0055 - 085 8112 2187

Breeding scalable web zombies using HBase

In our current project we use hadoop and hbase to store hundreds of thousands of documents and content elements for every user we have. We decided to move all persistence to use HBase. The advantages are clear: much easier programming model means faster success and fewer bugs. And we have unlimited space for growth in production; simply add servers. Add a sessionless web application as a GUI and you have an efficient solution both for small and for large crowds. Lovely. Now let's skip 4 months building the application to spec and our story really starts.. zombie hunting.

Help! We got a zombie!

Our development cluster runs 2 web containers with one load balancer in front; persisting into a small 6-machine hadoop / hbase cluster. We controlled resources inside the web application by instantiating one HTable per thread ( stored in a ThreadLocal ) and making sure the HConnection was shared among all threads. We were breeding zombies but we did not know it yet.

We found out when we did our first load test: a meager 32-thread continuous load sustained for 20 minutes. It needed only 3 to make our webapp go Zombie: out of native threads. And yes, we did RTFM & the ulimit and nproc thing & stuff. Still: a webapp that reacts to nothing and just sits there hogging resources.

Why ?

An HBase client uses a central object to manage its connections to the range of servers it communicates to. This HConnection object is basically a queue that serializes access to several TCP-IP sockets. And it keeps adding threads and sockets whenever it likes; in our limited setup every thread that accessed an HConnection would spawn between 2 to 5 sockets and between 2 to 10 threads.

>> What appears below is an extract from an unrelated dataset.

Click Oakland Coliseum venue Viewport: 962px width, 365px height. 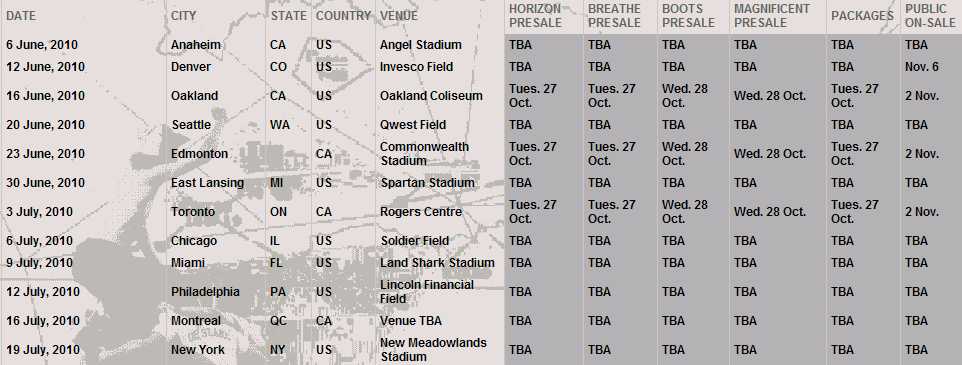point(431,96)
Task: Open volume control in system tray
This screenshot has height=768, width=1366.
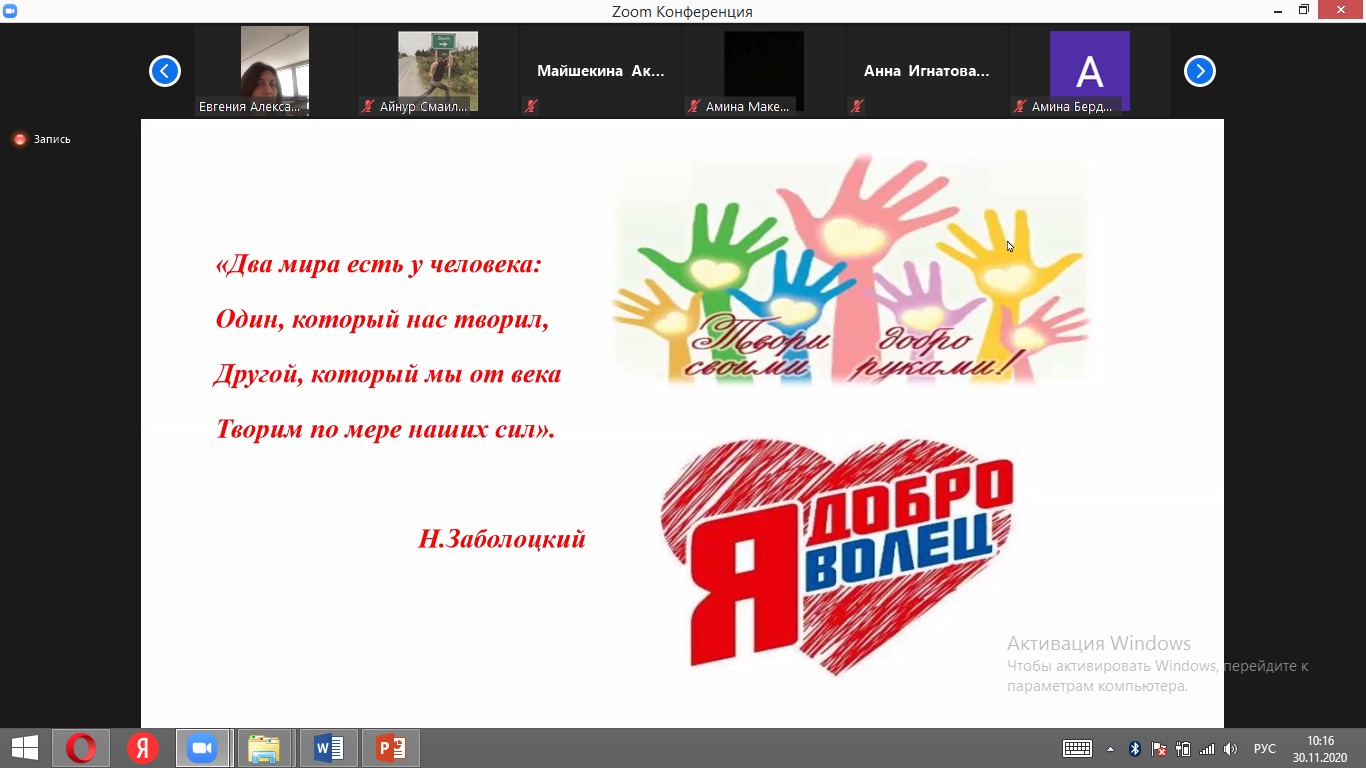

This works fine for controlled applications where work is processed from a bound queue with a limited set of worker threads. However, a web container typically spawns threads based on the number of requests coming in. We were confronted with a web application that already had 300 threads running and 75 active sockets open only after it initialized with a 10-thread threadpool to serve requests. After 3 minutes of uploading we had 800 open sockets and 4500 threads or so. Hmm... interesting.

So.. why can I not tell HBase which threadpool to use ? I want to have one application-wide threadpool of, say, 200 threads, and have the HConnection use that. Why is there this hard-coded unbounded new threadpool in the HConnectionImpl constructor instead ? That smells like a shortcut.

There is a hackie solution called HTablePool. It gives you some, but incomplete control of resources. You can limit the number of HTable objects that are instantiated. Which in itself helps us nothing. But, because callers need to wait until one of them is available, in the end this will actually limit the number of threads actually in use. The catch is that you can never really predict how many connections and threads, as the number of region servers and zookeeper servers that the HConnection needs to talk to is logically undetermined.

No more zombies

Actually, the HBase guys know. And they fixed it; HBASE-4805 introduces a constructor so you can simply set up a bounded executor service yourself and have your HConnection use it. As we are bound by our client's infrastructure to use a cloudera hbase 0.90 we are missing out on the fix. No way around it. We ended up implementing an HTablePool solution and we managed to do it without rewriting all our existing table accessing code.. We will probably hit limits again, when the number of regionservers per table increases. But for now, we have a solution. To be continued.